Recently, a developer turned the former factory into luxury flats – sadly not called Branston Towers.

The village-named pickle changed ownership many times in its first 100 years. The current proprietors, the Japanese Mizkan Group, acquired Branston from Premier Foods in 2013 for £92.5 million. The Crosse & Blackwell name went separately to the Princes Group food business. Remarkably, though, the Branston brand has remained intact throughout. America and Australia are the pickle’s largest overseas market. I recently saw jars in a Walmart Supercenter in Fairbanks, Alaska – not a state normally associated with Burton-on-Trent. High-fructose corn syrup is used in American exports, but Britain battles on with good old refined sugar. Turks are keen consumers of the product, as are the citizens of Singapore.

The supply chain has its limits, however – even in Europe. A website called Expats in Portugal recently dedicated a whole thread to ‘Substitutes for Branston’ when it looked as if supplies were low. One contributor suggested his own pickle recipe, saying that a desperate friend, suffering withdrawal symptoms, had asked him, after lunch, ‘where I got my Branston’.

Only 43 per cent of the 20 million units produced annually are of the Original type. Small Chunk represents a whopping 52 per cent of Branston sales. I remain deeply suspicious of Smooth, the third strand, which accounts for four per cent of units. I spotted a 370g jar of Smooth in a boyfriend’s kitchen cupboard. That was the end of him.
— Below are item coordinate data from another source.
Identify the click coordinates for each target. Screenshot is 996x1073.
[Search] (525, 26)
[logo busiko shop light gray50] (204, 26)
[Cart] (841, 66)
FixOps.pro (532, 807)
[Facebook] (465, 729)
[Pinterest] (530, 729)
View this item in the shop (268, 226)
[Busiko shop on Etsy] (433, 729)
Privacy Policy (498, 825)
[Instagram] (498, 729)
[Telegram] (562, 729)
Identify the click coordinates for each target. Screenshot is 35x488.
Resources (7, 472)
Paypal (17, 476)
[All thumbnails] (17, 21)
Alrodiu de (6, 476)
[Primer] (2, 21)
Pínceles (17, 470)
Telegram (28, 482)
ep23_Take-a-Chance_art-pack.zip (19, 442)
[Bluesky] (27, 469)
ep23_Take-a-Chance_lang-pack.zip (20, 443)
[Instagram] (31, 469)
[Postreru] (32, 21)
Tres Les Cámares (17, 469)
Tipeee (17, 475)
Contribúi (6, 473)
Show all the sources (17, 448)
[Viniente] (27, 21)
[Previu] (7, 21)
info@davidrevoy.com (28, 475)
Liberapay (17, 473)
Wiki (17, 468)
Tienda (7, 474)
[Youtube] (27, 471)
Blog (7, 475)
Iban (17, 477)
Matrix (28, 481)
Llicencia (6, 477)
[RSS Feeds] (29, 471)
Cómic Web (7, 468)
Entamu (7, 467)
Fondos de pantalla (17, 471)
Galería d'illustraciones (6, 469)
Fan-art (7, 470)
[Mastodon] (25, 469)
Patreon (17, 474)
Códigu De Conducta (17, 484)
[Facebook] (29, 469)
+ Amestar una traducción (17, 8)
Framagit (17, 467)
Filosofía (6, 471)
The pickle company has sought to distance itself from its near-namesake Richard Branson. The youth of today associate Beardy with Branston on social media.
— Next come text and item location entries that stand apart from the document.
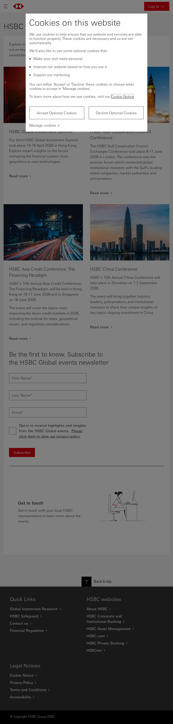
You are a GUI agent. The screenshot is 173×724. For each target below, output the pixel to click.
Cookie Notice (122, 96)
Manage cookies (42, 125)
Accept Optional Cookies (57, 112)
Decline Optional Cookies (116, 112)
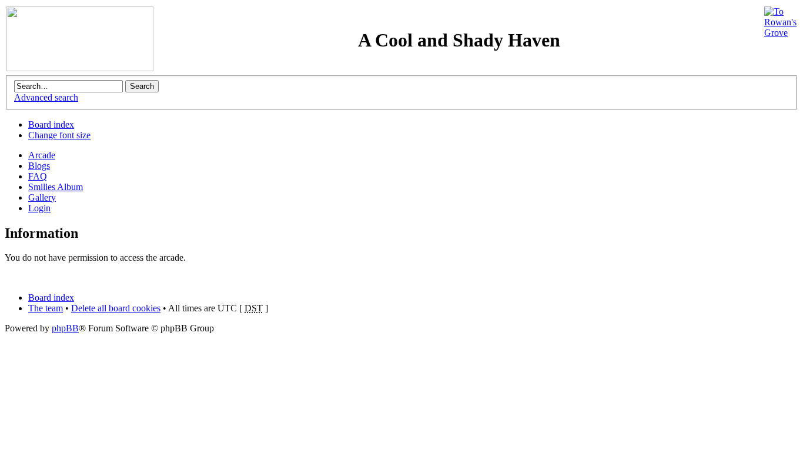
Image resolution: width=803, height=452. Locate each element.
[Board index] (79, 68)
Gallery (42, 197)
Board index (51, 124)
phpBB (65, 328)
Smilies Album (55, 187)
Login (39, 208)
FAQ (37, 176)
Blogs (39, 166)
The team (45, 308)
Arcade (41, 155)
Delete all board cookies (115, 308)
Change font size (59, 135)
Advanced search (46, 97)
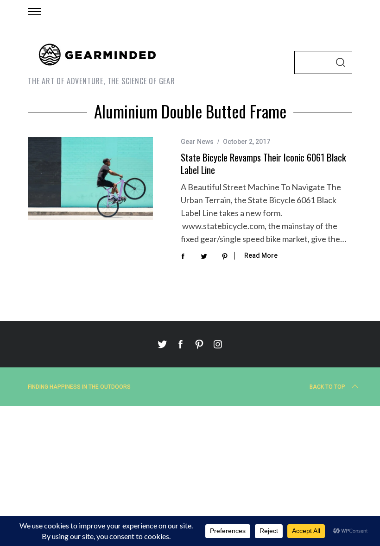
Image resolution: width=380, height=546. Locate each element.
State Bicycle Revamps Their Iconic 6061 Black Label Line (263, 163)
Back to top (327, 387)
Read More (261, 255)
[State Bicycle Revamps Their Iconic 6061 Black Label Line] (90, 178)
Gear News (197, 141)
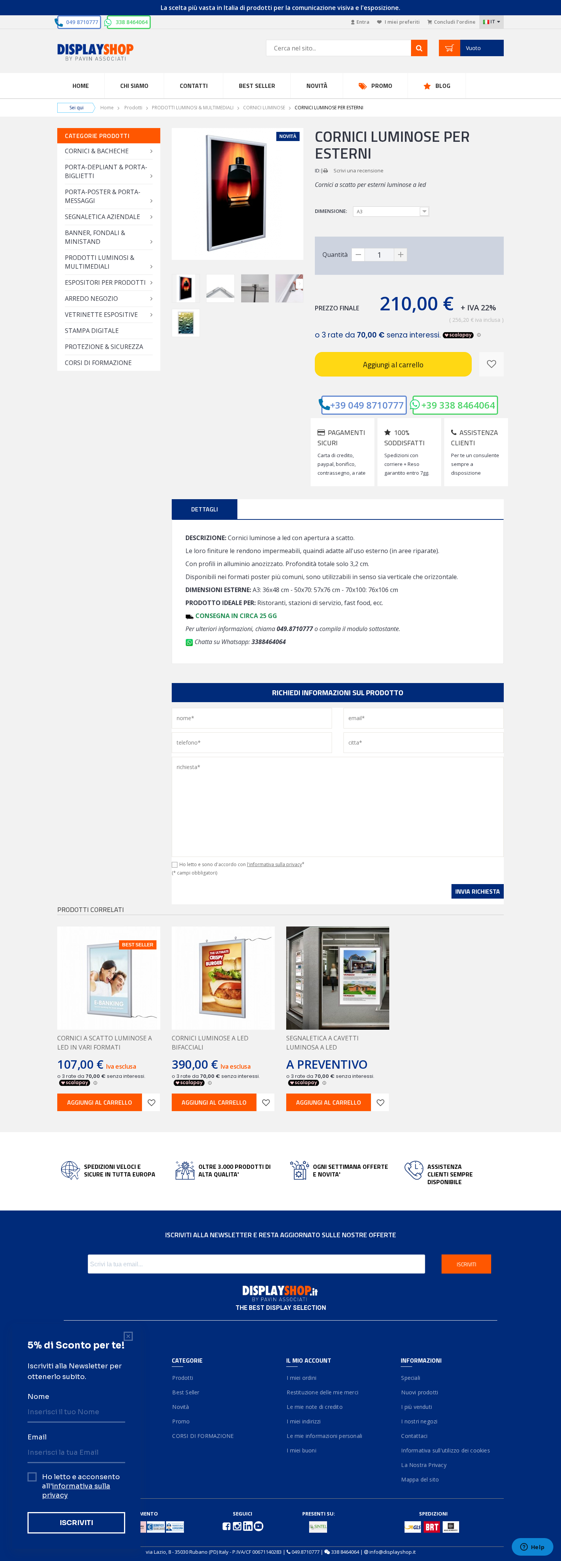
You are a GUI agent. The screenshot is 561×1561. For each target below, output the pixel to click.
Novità (316, 85)
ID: (318, 170)
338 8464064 (132, 22)
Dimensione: (331, 211)
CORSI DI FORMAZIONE (98, 363)
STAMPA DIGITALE (92, 330)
‘For years now,’ went a Twitter post from Mizkan, the Branston owners, ‘every time a certain ginger billionaire does something bonkers, we, an innocent pickle, bear the brunt of abuse online.’
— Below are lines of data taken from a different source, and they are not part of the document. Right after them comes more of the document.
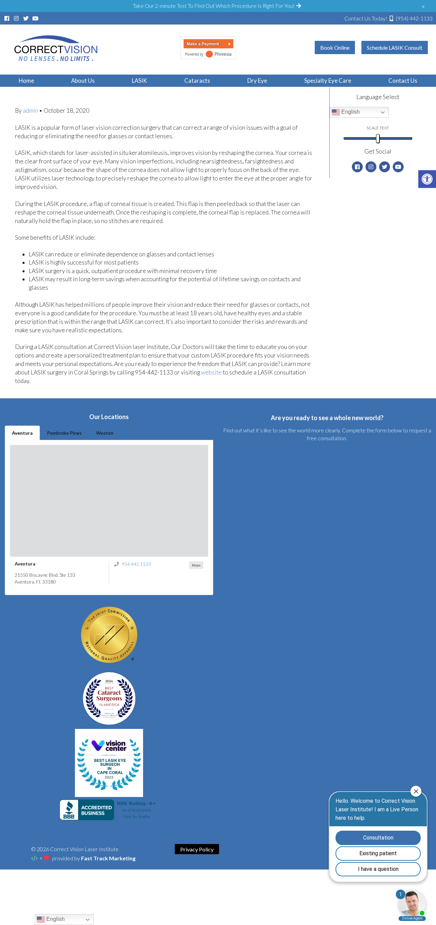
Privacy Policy (197, 849)
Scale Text (378, 127)
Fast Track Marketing (108, 858)
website (212, 372)
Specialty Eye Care (327, 80)
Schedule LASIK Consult (394, 47)
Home (26, 80)
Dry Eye (257, 80)
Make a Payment (203, 44)
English (350, 112)
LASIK (139, 80)
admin (31, 110)
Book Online (334, 47)
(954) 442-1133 (388, 18)
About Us (83, 80)
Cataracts (197, 80)
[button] (427, 179)
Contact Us (402, 80)
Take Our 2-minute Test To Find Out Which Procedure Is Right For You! (214, 5)
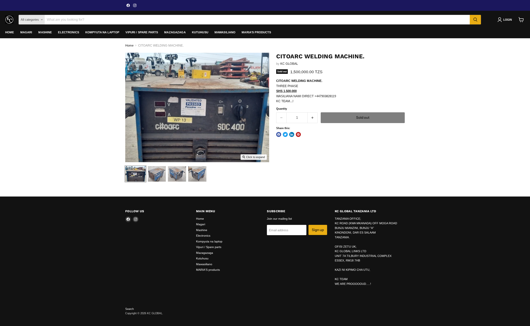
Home (9, 32)
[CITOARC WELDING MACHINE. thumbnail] (135, 174)
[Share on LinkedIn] (291, 134)
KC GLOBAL (289, 63)
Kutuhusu (200, 32)
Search (129, 308)
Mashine (45, 32)
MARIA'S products (256, 32)
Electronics (68, 32)
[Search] (475, 19)
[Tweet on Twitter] (285, 134)
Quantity (281, 108)
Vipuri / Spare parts (141, 32)
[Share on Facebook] (278, 134)
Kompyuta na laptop (102, 32)
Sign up (318, 230)
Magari (26, 32)
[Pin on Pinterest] (298, 134)
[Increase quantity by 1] (313, 117)
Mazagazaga (175, 32)
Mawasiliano (225, 32)
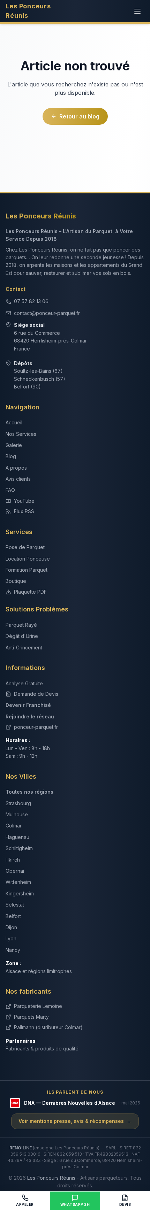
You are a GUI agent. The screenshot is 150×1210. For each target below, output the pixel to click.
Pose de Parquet (25, 547)
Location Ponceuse (28, 559)
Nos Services (21, 434)
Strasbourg (18, 803)
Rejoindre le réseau (30, 716)
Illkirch (13, 860)
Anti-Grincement (24, 647)
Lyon (11, 938)
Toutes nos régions (29, 792)
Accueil (14, 422)
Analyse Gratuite (24, 683)
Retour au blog (79, 116)
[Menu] (137, 11)
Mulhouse (17, 814)
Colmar (14, 825)
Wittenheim (18, 882)
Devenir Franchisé (28, 705)
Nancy (13, 950)
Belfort (13, 916)
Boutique (16, 581)
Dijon (11, 927)
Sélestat (15, 905)
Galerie (14, 445)
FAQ (10, 490)
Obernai (15, 871)
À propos (16, 468)
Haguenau (17, 837)
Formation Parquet (26, 570)
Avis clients (18, 479)
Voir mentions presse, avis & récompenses (75, 1121)
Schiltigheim (19, 848)
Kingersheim (20, 893)
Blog (11, 456)
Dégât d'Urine (22, 636)
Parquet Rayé (21, 625)
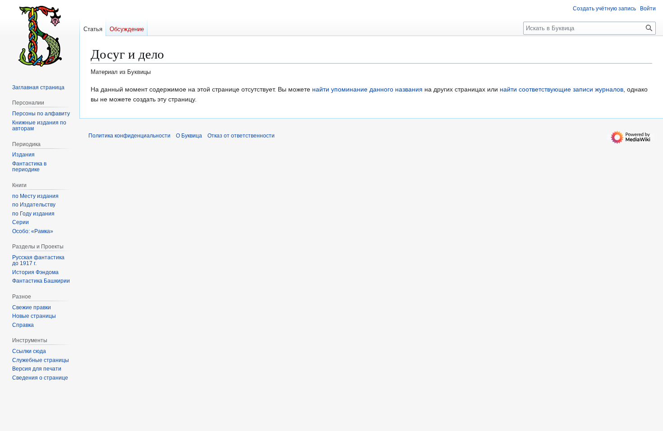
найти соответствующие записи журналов (561, 89)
Last year, a public-service announcement, deploying the hashtag #branstonnotbranson, ran, ‘We don’t want to go to space. We want to stay here on Earth. Where the sandwiches are.’

The cheese-to-pickle ratio crops up frequently among Branston fans. John Wheeler, 90, complained that cheeseand-pickle sandwiches regularly contain too little condiment. My own preference remains the snapped-off lump of Cheddar dipped directly in the jar.

When it comes to the case of the ploughman’s lunch, Branston fans have been distracted by the case of a Devon pub, The Tors, which got into a woke pickle in March by advertising a dish it dubbed a ‘ploughperson’s lunch’.

The fabled ‘Bring out the Branston’ slogan first appeared on British television 50 years ago, in 1972. Every boomer knows it. ‘When I’m speaking with consumers and mention Branston,’ the Mizkan marketing director, Vanni Cataldi, told The Oldie, ‘they all immediately sing spontaneously the song.’

Not singing, actually, but chanting – still, Cataldi got the gist.

In 1999, Britons voted the relish one of the top-50 brands of the twentieth century.

Happy 100th birthday, Branston! Long may your cubed legumes macerate!